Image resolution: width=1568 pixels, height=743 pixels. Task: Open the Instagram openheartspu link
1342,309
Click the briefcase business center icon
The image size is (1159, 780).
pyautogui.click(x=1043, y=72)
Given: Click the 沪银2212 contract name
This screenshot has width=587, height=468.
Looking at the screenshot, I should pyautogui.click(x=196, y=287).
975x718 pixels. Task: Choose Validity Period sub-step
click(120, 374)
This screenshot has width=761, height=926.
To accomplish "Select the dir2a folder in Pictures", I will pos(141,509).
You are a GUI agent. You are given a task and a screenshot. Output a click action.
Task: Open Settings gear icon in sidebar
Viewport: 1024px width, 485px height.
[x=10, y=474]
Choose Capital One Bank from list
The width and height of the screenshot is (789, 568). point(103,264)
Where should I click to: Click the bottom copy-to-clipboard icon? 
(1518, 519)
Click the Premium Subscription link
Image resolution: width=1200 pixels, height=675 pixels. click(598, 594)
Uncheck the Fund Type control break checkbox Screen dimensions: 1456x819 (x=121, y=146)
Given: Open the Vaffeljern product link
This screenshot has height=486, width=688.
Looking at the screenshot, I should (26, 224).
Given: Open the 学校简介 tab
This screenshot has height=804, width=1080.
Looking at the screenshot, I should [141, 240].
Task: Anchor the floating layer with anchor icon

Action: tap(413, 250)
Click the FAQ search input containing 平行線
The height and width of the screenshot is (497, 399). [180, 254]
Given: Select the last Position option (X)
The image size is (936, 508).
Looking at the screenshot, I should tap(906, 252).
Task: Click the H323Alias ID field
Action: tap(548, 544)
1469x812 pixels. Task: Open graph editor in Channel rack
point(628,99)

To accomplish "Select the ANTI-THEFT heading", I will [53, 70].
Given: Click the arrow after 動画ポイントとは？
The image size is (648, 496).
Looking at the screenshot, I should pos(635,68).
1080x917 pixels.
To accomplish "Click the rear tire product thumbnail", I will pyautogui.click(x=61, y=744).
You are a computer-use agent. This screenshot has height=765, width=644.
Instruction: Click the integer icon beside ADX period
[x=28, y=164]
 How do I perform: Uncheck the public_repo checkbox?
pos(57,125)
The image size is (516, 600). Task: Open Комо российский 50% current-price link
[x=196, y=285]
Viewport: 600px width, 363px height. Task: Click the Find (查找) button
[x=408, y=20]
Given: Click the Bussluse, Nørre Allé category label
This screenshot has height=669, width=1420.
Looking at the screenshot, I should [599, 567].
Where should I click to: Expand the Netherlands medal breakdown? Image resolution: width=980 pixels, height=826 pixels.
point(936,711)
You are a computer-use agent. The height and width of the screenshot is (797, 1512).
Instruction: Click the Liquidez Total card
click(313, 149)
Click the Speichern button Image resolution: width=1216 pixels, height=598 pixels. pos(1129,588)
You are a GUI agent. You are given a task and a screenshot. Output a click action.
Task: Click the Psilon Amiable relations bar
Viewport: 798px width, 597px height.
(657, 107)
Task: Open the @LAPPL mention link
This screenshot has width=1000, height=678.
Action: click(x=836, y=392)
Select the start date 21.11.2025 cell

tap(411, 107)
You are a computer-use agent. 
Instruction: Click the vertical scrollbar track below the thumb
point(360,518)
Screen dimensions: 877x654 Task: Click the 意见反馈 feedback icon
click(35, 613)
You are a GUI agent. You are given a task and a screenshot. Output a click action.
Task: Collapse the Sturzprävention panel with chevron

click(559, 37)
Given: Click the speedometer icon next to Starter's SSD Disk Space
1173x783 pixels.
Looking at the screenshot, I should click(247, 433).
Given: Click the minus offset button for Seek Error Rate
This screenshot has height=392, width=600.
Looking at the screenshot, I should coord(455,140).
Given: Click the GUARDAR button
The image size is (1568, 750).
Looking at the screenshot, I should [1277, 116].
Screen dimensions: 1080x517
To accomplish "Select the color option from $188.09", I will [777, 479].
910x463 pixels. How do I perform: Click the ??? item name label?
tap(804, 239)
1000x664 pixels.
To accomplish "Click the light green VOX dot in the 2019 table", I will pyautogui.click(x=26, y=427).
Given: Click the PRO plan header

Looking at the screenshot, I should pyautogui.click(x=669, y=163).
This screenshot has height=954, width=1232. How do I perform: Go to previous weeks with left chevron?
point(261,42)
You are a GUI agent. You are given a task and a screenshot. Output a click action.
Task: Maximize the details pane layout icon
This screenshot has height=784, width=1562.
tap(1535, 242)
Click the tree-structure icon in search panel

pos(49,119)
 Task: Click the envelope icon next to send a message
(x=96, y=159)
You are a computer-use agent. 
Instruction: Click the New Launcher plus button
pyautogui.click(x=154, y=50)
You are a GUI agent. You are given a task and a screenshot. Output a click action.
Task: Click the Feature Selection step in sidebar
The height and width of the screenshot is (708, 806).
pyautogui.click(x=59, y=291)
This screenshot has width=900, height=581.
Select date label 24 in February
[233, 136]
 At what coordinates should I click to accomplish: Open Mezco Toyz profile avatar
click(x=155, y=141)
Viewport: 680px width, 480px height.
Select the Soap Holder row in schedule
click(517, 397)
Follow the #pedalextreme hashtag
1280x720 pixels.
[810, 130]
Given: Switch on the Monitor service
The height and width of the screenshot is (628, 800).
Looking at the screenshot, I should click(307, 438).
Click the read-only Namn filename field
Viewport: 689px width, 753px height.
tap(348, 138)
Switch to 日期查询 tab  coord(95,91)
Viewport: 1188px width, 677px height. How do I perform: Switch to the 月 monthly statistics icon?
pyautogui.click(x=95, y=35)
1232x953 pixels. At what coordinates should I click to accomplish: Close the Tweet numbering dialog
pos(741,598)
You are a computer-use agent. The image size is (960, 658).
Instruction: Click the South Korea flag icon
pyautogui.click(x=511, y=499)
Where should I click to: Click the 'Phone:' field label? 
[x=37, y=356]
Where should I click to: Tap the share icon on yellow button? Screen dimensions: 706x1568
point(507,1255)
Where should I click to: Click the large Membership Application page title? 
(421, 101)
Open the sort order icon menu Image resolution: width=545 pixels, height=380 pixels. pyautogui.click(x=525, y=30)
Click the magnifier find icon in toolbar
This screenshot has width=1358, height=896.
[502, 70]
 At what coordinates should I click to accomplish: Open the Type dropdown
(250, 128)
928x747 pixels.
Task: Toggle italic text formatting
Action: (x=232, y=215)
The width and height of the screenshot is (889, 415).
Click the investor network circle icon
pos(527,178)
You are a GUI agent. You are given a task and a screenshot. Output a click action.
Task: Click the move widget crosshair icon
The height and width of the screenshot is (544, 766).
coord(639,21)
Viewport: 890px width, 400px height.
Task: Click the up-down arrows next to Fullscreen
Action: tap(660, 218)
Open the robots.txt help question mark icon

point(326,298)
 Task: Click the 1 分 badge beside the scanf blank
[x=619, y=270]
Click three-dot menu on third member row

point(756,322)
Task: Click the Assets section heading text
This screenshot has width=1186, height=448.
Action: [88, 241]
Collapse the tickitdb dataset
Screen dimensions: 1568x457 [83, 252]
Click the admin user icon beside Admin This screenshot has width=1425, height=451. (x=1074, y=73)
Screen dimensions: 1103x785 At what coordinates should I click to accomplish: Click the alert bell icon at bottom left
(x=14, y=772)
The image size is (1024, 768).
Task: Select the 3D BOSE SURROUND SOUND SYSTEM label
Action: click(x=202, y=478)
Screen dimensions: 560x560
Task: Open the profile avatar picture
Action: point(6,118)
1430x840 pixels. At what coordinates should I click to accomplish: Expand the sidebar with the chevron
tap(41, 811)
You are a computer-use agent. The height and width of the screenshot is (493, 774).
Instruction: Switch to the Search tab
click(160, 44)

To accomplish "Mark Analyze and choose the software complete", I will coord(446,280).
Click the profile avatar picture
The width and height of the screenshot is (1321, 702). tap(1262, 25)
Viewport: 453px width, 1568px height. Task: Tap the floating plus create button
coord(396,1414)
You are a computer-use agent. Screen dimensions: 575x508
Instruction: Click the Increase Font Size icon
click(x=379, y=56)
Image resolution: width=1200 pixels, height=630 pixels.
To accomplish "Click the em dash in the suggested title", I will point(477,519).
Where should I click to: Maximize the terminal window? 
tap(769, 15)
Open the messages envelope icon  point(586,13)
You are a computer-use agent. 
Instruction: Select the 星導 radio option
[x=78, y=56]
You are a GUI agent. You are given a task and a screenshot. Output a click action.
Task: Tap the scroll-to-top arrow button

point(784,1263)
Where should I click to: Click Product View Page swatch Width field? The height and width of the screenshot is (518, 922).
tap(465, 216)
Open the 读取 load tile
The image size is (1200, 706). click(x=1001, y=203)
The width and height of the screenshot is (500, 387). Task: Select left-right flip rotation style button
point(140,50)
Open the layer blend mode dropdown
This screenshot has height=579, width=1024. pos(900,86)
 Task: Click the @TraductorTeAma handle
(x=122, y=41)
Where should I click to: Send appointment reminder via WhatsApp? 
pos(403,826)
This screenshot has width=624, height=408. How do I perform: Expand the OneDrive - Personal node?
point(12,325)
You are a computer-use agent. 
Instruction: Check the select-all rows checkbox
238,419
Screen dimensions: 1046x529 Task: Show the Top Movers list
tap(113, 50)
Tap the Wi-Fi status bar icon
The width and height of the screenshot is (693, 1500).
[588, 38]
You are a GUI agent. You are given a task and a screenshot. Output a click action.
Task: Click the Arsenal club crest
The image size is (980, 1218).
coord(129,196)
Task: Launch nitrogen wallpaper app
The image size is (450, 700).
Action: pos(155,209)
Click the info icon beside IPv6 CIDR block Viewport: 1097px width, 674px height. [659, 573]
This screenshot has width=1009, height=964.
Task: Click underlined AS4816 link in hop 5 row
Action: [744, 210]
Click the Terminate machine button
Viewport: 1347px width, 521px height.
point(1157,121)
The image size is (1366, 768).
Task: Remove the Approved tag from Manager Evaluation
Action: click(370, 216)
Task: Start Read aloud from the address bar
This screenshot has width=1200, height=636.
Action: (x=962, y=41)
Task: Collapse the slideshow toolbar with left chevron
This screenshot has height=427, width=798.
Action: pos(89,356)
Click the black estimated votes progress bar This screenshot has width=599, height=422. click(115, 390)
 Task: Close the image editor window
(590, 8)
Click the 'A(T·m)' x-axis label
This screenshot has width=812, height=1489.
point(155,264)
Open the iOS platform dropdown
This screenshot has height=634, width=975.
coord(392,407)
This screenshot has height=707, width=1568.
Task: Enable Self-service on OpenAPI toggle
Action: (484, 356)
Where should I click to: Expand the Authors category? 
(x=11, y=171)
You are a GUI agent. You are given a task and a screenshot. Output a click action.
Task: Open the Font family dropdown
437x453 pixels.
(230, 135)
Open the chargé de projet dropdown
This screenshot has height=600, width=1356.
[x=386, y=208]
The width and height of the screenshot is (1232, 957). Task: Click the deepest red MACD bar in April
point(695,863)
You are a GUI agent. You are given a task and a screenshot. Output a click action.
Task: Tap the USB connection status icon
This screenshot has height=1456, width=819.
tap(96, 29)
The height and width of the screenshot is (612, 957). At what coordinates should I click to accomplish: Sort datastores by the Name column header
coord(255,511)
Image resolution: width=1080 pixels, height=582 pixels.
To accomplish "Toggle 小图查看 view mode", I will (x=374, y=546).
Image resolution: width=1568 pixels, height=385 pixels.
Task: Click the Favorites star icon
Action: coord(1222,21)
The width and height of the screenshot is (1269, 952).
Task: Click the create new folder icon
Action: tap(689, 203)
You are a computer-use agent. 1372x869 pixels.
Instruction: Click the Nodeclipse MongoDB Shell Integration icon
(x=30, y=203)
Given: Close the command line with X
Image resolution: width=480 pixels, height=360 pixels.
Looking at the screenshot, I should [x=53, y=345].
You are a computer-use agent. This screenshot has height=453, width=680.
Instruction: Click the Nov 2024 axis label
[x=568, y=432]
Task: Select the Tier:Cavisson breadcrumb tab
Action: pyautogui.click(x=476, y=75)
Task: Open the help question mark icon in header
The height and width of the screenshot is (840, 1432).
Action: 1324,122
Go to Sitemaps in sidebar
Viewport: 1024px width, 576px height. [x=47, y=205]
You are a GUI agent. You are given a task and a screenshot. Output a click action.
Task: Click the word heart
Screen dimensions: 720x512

Assignment
Among the entries above, copy exactly only the lines starting with the one containing "Given: Click the minus" and going through the one containing "Screen dimensions: 1080x517", both ends included.

Problem solution
Given: Click the minus offset button for Seek Error Rate
This screenshot has height=392, width=600.
Looking at the screenshot, I should coord(455,140).
Given: Click the GUARDAR button
The image size is (1568, 750).
Looking at the screenshot, I should [1277, 116].
Screen dimensions: 1080x517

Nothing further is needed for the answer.